Work to be completed: In the data, find the word "доставкой" and copy out every line that has it.

Data under study: Begin

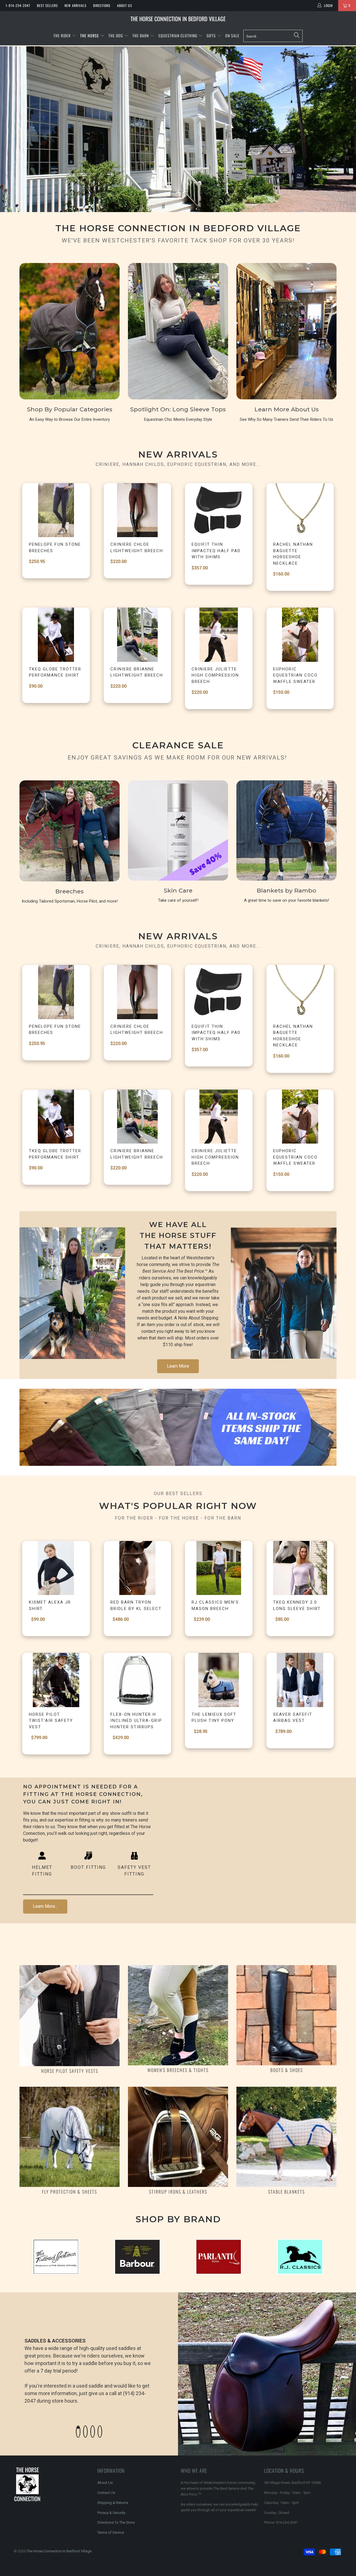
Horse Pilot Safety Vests (69, 2071)
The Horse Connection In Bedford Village (178, 18)
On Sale (232, 35)
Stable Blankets (286, 2191)
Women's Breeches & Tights (178, 2070)
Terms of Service (110, 2532)
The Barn (140, 35)
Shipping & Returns (112, 2503)
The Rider (62, 35)
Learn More (178, 1366)
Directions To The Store (116, 2522)
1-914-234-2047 (18, 5)
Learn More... (45, 1906)
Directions (101, 5)
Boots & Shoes (286, 2070)
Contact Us (106, 2493)
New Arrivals (75, 5)
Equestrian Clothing (178, 35)
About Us (124, 5)
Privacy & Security (111, 2513)
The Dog (116, 35)
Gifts (212, 35)
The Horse (89, 35)
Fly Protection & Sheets (69, 2191)
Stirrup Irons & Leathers (178, 2191)
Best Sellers (47, 5)
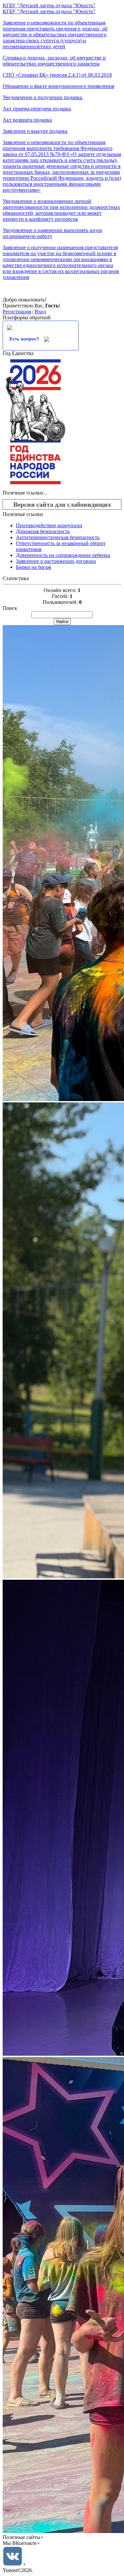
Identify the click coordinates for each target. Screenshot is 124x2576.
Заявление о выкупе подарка (35, 131)
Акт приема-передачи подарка (37, 108)
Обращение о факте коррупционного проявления (58, 86)
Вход (40, 311)
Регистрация (17, 311)
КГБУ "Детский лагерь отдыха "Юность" (49, 5)
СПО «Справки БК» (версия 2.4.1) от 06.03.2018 (57, 75)
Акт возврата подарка (27, 120)
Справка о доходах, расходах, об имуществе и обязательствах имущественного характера (54, 60)
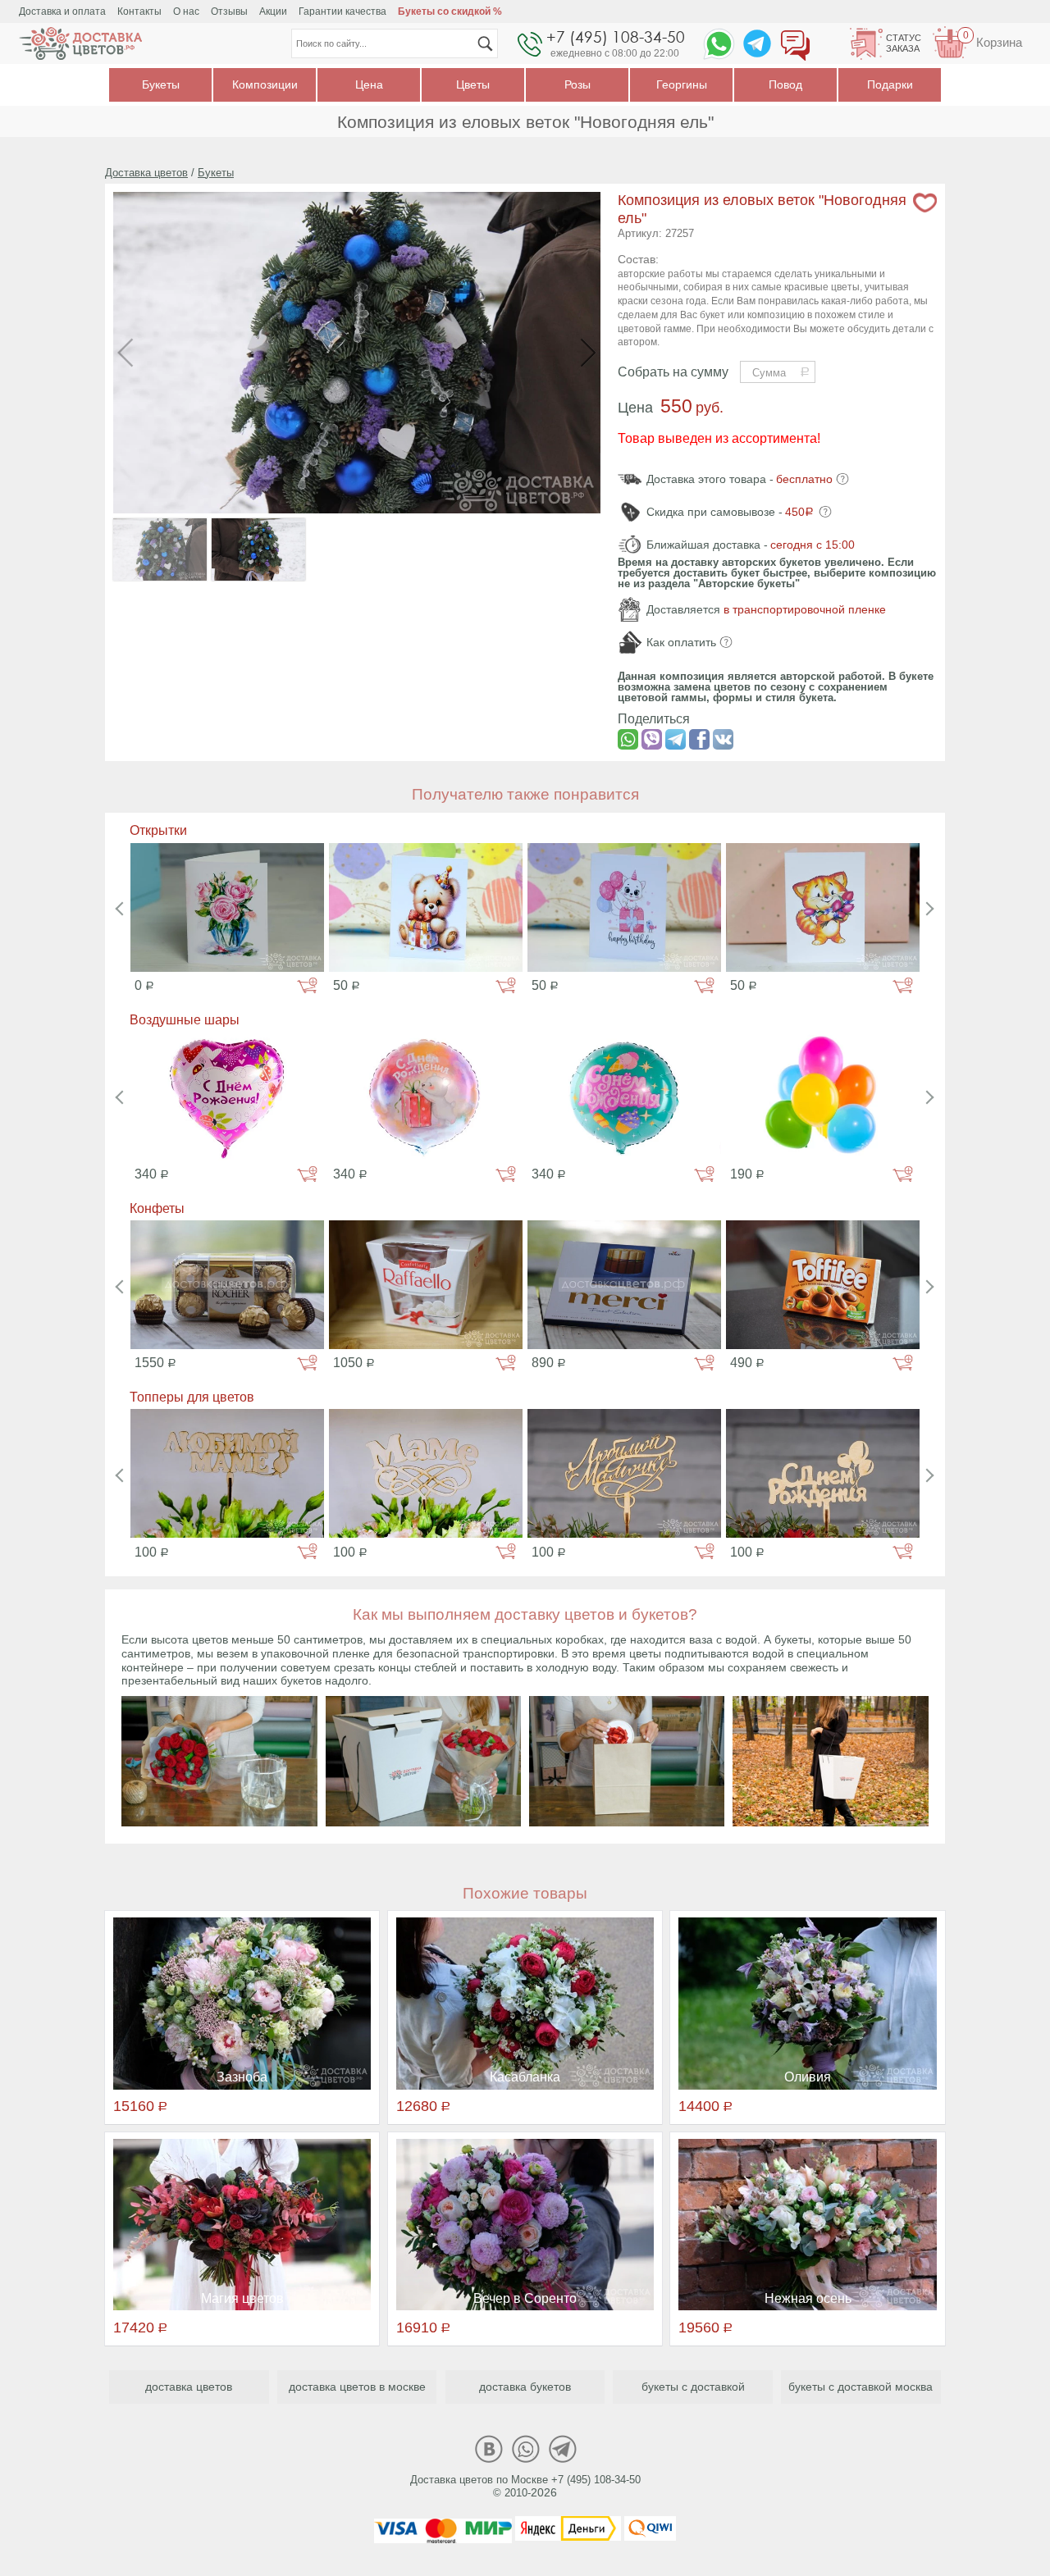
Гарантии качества (342, 11)
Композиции (265, 84)
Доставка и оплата (62, 11)
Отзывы (229, 11)
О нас (186, 11)
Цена (369, 84)
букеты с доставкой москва (860, 2386)
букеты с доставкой (693, 2386)
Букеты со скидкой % (450, 11)
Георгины (681, 84)
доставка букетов (525, 2386)
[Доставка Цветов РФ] (80, 43)
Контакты (139, 11)
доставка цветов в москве (357, 2386)
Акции (273, 11)
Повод (785, 84)
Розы (577, 84)
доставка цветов (188, 2386)
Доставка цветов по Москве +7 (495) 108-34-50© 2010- (525, 2486)
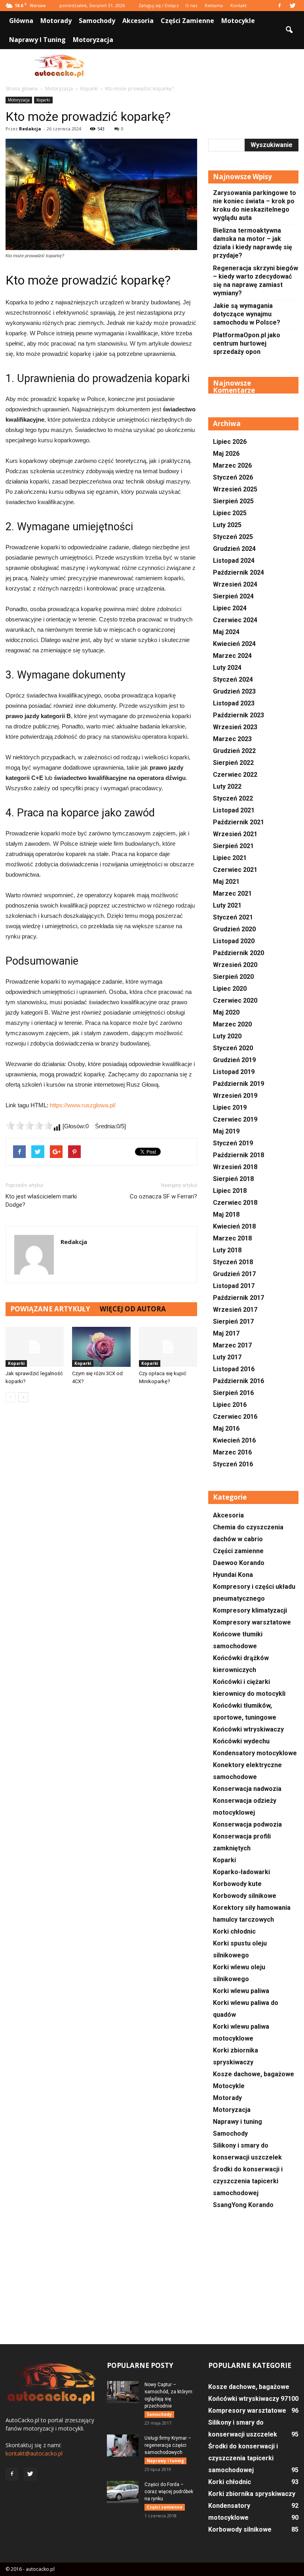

Data under study: End

The completed task:
букеты с доставкой москва (860, 2386)
букеты с доставкой (693, 2386)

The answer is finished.